◆ **Data for this exercise**:
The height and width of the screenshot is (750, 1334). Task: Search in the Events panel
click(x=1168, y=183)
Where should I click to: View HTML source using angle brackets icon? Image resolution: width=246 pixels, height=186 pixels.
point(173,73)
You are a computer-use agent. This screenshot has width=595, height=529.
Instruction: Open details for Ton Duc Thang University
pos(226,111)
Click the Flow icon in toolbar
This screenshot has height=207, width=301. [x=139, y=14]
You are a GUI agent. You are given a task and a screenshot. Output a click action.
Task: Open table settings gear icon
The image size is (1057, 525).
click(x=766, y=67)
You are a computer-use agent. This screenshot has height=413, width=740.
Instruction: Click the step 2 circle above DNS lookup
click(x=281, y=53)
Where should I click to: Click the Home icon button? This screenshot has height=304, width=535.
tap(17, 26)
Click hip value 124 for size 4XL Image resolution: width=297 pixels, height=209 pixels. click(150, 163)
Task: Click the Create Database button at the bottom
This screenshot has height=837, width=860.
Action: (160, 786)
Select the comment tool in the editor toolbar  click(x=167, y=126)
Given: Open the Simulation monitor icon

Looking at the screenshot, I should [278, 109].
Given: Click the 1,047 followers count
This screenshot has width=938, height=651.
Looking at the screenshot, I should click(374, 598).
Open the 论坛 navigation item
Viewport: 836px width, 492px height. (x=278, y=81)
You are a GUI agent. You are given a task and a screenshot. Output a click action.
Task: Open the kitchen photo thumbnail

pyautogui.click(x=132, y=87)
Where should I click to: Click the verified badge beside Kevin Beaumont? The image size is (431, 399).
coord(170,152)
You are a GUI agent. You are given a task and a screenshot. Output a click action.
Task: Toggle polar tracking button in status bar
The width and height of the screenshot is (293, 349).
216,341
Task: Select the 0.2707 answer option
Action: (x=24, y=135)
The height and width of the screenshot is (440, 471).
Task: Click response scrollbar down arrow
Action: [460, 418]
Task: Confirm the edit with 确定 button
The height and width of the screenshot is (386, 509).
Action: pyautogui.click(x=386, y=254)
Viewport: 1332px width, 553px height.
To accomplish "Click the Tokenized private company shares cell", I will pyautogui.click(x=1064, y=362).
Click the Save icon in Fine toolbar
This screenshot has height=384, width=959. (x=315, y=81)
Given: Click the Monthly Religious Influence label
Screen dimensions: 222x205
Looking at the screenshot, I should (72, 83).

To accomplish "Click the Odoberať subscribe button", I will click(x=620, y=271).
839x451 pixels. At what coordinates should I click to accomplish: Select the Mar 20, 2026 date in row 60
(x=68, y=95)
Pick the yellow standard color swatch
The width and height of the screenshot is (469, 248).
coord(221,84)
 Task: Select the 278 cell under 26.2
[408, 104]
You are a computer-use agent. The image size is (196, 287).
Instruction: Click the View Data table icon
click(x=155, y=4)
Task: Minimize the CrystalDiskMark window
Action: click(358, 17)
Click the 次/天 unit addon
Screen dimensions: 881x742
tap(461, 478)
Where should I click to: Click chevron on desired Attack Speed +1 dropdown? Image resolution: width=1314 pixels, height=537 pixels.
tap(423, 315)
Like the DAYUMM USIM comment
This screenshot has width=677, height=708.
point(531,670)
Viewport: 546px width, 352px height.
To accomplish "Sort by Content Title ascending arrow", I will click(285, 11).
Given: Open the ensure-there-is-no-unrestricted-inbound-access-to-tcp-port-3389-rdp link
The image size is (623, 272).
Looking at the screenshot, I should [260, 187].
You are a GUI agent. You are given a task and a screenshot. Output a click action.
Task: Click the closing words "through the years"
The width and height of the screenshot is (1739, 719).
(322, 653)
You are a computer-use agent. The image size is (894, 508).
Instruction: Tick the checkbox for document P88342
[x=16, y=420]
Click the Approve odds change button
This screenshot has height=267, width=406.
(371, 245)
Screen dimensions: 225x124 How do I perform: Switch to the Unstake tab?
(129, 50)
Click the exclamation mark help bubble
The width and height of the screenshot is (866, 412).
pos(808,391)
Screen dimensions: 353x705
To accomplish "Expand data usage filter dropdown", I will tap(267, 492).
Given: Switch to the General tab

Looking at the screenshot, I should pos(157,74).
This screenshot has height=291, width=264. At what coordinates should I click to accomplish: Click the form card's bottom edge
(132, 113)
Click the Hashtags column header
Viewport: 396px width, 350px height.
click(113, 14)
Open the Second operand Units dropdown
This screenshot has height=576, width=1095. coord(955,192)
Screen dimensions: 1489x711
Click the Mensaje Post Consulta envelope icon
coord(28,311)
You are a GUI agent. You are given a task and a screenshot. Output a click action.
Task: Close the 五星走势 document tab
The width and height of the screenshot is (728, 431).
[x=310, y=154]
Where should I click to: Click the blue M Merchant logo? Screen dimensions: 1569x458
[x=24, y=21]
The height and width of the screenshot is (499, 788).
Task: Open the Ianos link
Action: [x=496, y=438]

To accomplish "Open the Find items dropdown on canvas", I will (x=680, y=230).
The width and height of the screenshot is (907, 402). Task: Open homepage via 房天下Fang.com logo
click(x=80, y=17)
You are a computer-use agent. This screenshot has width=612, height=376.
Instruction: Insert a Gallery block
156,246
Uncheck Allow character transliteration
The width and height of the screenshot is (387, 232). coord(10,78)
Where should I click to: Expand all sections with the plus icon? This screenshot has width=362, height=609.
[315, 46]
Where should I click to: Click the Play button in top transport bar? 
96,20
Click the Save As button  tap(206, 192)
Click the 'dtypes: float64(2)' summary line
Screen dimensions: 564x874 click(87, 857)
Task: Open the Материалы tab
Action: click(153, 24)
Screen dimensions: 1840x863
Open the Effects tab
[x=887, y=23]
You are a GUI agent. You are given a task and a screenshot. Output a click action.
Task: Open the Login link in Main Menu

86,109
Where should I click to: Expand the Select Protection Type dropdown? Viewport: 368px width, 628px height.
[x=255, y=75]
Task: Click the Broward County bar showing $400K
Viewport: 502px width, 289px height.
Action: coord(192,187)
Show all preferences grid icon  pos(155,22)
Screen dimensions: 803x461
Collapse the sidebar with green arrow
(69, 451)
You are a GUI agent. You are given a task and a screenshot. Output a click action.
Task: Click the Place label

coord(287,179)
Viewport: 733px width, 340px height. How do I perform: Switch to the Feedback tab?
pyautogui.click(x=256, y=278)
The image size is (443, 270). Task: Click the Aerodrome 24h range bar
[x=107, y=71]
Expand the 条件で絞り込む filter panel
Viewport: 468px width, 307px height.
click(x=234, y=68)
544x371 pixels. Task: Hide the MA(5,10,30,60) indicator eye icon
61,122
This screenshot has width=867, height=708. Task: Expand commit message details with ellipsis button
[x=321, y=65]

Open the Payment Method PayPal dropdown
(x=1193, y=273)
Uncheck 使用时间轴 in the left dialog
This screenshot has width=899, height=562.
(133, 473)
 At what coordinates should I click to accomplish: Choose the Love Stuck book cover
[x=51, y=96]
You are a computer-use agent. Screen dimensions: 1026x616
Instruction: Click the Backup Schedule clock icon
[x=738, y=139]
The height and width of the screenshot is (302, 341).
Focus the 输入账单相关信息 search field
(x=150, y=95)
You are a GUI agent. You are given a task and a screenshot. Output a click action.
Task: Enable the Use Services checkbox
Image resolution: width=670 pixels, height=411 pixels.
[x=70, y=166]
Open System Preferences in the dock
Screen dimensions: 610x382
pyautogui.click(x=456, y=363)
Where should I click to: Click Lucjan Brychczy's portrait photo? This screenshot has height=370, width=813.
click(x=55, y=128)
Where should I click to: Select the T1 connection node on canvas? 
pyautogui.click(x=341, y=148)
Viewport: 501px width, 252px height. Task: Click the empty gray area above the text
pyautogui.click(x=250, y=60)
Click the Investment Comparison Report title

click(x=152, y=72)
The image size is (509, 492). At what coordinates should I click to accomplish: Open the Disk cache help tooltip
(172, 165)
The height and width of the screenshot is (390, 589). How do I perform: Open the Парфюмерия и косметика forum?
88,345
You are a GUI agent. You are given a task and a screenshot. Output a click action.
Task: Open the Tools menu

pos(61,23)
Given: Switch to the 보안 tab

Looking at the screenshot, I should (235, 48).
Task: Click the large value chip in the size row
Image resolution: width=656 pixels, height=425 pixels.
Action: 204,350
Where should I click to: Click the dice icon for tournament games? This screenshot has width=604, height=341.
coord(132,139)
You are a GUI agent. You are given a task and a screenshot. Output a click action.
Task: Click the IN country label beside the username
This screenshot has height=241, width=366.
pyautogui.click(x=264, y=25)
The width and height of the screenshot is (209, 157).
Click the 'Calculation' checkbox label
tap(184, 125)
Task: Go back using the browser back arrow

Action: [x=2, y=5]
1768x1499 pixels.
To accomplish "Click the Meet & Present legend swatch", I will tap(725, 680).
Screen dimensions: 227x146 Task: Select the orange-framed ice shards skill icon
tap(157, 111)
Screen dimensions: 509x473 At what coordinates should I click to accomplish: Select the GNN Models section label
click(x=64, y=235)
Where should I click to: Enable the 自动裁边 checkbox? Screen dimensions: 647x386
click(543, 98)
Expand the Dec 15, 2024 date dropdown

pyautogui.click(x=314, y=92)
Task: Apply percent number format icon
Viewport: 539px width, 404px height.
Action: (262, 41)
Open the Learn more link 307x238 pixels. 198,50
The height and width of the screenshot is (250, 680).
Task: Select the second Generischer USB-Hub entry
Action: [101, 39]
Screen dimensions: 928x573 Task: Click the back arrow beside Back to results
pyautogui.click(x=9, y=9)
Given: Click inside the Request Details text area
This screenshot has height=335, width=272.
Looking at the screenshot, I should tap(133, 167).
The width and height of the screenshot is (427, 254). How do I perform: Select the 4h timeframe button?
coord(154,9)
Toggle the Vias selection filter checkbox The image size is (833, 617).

◆ **Work to be completed**:
For the records above, state the count of lines where "will" appears, without any other text.

◆ **Completed exercise**:
6